Shooting the Palouse with the Nikon D810

After using the camera for the past week, I’m left with two conclusions—this is one of the quietest DSLR’s ever made, and it also delivers the sharpest images I’ve ever seen from a full-frame camera. Although Nikon’s claim of a full stop better high ISO noise level is probably correct for JPEGS, RAW files show less of an improvement, closer to 1/2 of a stop. What is evident, however, is that I can consistently shoot a full shutter speed slower without any motion blur, which I attribute to the quietness of the shutter and the damping of vibrations within the mirror box assembly. 

Although Nikon nullified the effect of the anti-aliasing filter on the D800E, the D810 eliminates it entirely, which means the full potential of the 36-megapixel sensor is not compromised. One of my favorite improvements is the OLED viewfinder display—data in the viewfinder is now bright white instead of a pale yellow-green. Along with the higher-resolution LCD at the rear of the camera (same as the D4s), the net impression of the JPEG previews (of RAW files) is startling: a 100-percent preview of images shot with a great lens, such as Nikon’s 70-200mm f/4G VR, leaves no doubt that you’ve not only nailed the shot but that this is a camera that makes no compromises when it comes to delivering all the detail possible. Although images on the new LCD display appear crisp and neutral, the D810 is the first of the D800 series to include color control for the monitor, allowing the photographer to set the LCD screen using an intuitive color quadrant to change its apparent color balance.
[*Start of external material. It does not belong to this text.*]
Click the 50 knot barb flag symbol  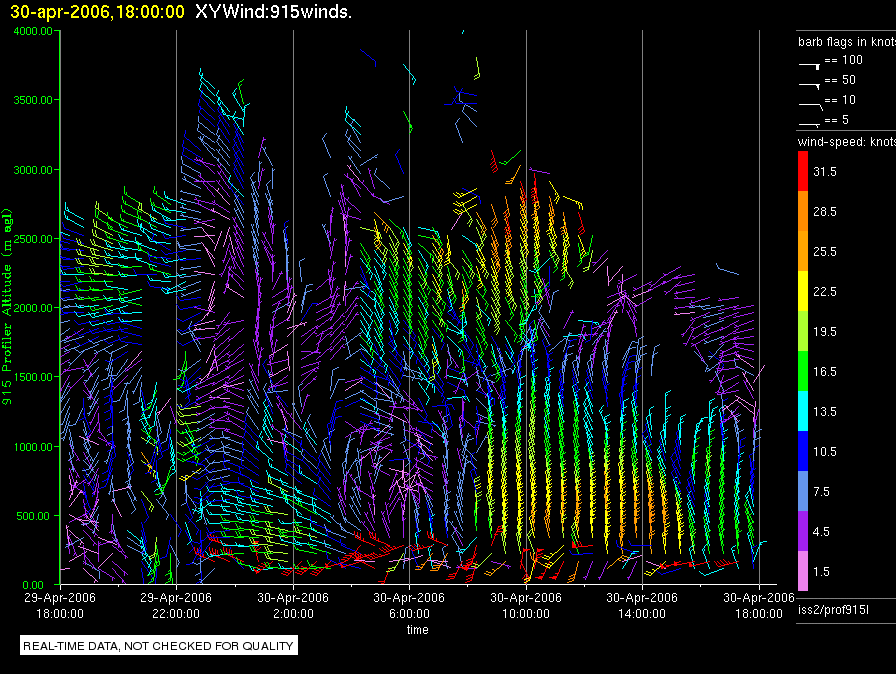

The buffer size has been increased dramatically—it’s now double that of the D800/D800E, which allows 60 RAW images at full resolution, at five frames per second over a period of 12 seconds, before the buffer fills. This is an astonishing achievement. I decided to bring a single lens on my trip—the 70-200mm f/4G VR, and use the massive 36-megapixel real estate in 1.5X “crop” mode whenever I needed to compose at an effective focal length of 300mm. I chose the f/4 version of the 70-200 over the 2.8 because I prefer the smaller size and weight, and it focuses closer. OK, I did bring along a 24-70mm f/2.8G lens, as well.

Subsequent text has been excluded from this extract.